احدث : Fi’il madhi mabniyyun ‘alal fathah fii mahalli jazmin fi’lu syarth wal fa’il mustatir jawazan taqdiruhu huwa.
في : Harfu jar
امرنا : majrurun bi fii wa alaamatu jarrihi alkasrati, wa naa dhomirun muttashil mabnyyyun ‘alas sukun fii mahalli jarrin mudhoofun ilaihi
هذا : isim isyarah mabniyyun alas sukun fi mahalli jarrin sifatun liamrin
ما : isim mabniy fii mahalli nashbin maf’ul bih
ليس : Fi’il madhi naqish yarfa’ul isma wa yanshbul khobar, wa ismuha dhomir mustatir jawazan taqdiruhu huwa
منه : min harfu jarrin wa hu dhomir muttashil mabniyyun alad dhommi wahuwa littab’iidh
فهو : al-faa jawab syart. Huwa dhomir muttashil mabniyyun alal fathah fi mahalli rof’in mubtada
رد : khobar mubtada marfuu’un wa alamatu rof’ihi dhommatun dzhoohirotun fi aakhirihi. Wa umlatul mubtada wa khobaruhu fi mahalli jazmin jawabus syarth.

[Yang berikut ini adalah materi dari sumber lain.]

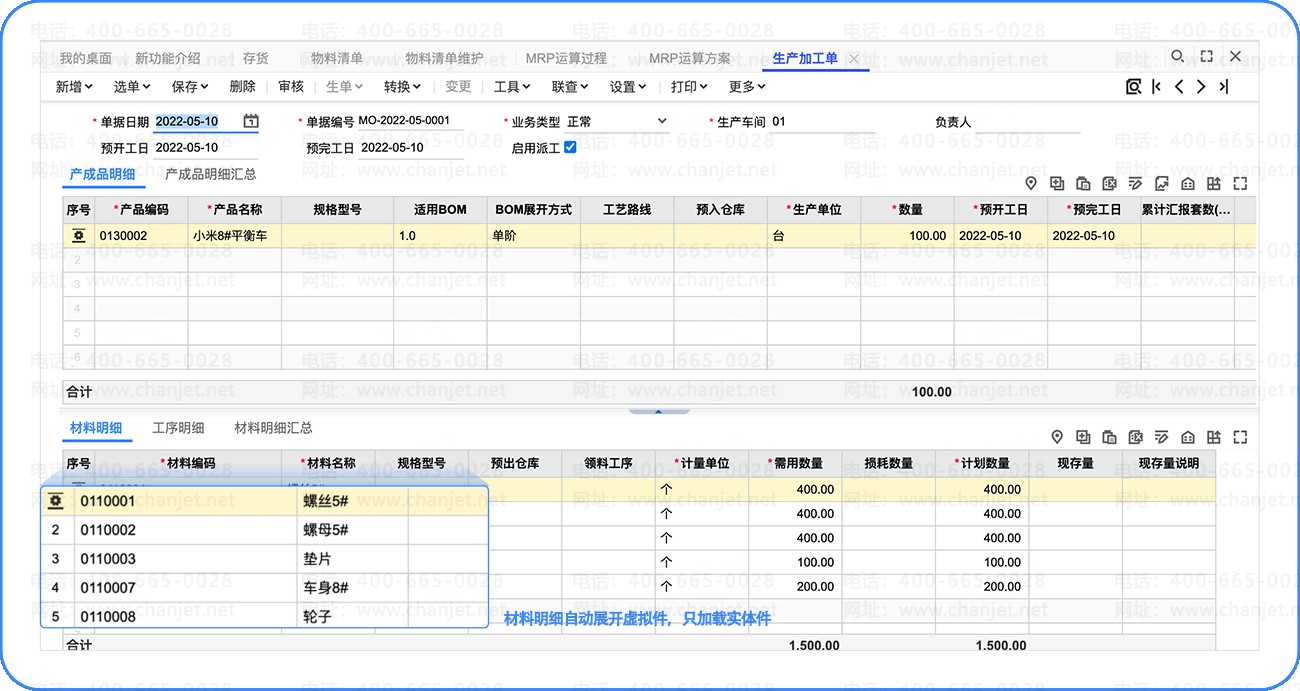Click the document search icon in toolbar
The height and width of the screenshot is (691, 1300).
pos(1133,87)
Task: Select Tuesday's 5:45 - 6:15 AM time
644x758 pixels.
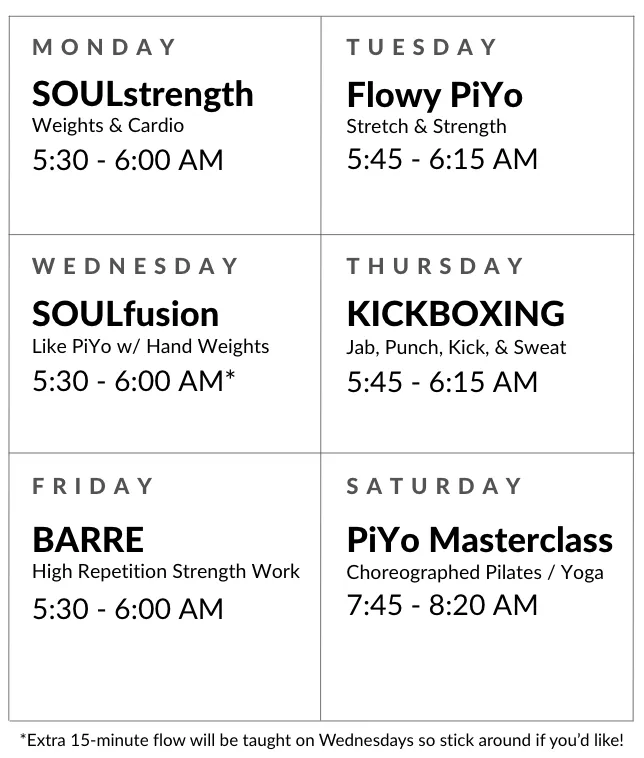Action: coord(442,159)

Dari I'lalan dan analisis segi nahwunya maka hadits ini bermakna :” Barangsiapa yang melakukan perkara baru dalam urusan kami (maksudnya urusan syare’at kami) yang bukan termasuk darinya, (tidak sesuai dengan al-Quran dan hadits) maka perkara baru itu ditolak “
Makna tersebut sesuai dengan statement imam Syafi’i yang sudah masyhur :
ما أُحدِثَ وخالف كتاباً أو سنة أو إجماعاً أو أثراً فهو البدعة الضالة، وما أُحْدِثَ من الخير ولم يخالف شيئاَ من ذلك فهو البدعة المحمودة
“ Perkara baru yang menyalahi al-Quran, sunnah, ijma’ atau atsan maka itu adalah bid’ah dholalah / sesat. Dan perkara baru yang baik yang tidak menyalahi dari itu semua adalah bid’ah mahmudah / baik “
- Istidlal ayatnya (Pengambilan dalil dari Qurannya) :
وَجَعَلْنَا فِي قُلُوبِ الَّذِينَ اتَّبَعُوهُ رَأْفَةً وَرَحْمَةً وَرَهْبَانِيَّةً ابْتَدَعُوهَا مَا كَتَبْنَاهَا عَلَيْهِمْ إِلَّا ابْتِغَاءَ رِضْوَانِ اللَّهِ
“Dan Kami (Allah) jadikan dalam hati orang-orang yang mengikutinya (Nabi ‘Isa) rasa santun dan kasih sayang, dan mereka mengada-adakan rahbaniyyah, padahal Kami tidak mewajibkannya kepada mereka, tetapi (mereka sendirilah yang mengada-adakannya) untuk mencari keridhaan Allah” (Q.S. al-Hadid: 27)
- Istidlal haditsnya (pengambilan dalil dari haditsnya) :
مَنْ سَنَّ فِيْ الإِسْلاَمِ سُنَّةً حَسَنَةً فَلَهُ أَجْرُهَا وَأَجْرُ مَنْ عَمِلَ بِهَا بَعْدَهُ مِنْ غَيْرِ أَنْ يَنْقُصَ مِنْ أُجُوْرِهِمْ شَىْءٌ، وَمَنْ سَنَّ فِيْ الإِسْلاَمِ سُنَّةً سَيِّئَةً كَانَ عَلَيْهِ وِزْرُهَا وَوِزْرُ مَنْ عَمِلَ بِهَا مِنْ بَعْدِهِ مِنْ غَيْرِ أَنْ يَنْقُصَ مِنْ أَوْزَارِهِمْ شَىْءٌ
“Barang siapa merintis (memulai) dalam agama Islam sunnah (perbuatan) yang baik maka baginya pahala dari perbuatannya tersebut, dan pahala dari orang yang melakukannya (mengikutinya) setelahnya, tanpa berkurang sedikitpun dari pahala mereka. Dan barang siapa merintis dalam Islam sunnah yang buruk maka baginya dosa dari perbuatannya tersebut, dan dosa dari orang yang melakukannya (mengikutinya) setelahnya tanpa berkurang dari dosa-dosa mereka sedikitpun”. (HR. Muslim)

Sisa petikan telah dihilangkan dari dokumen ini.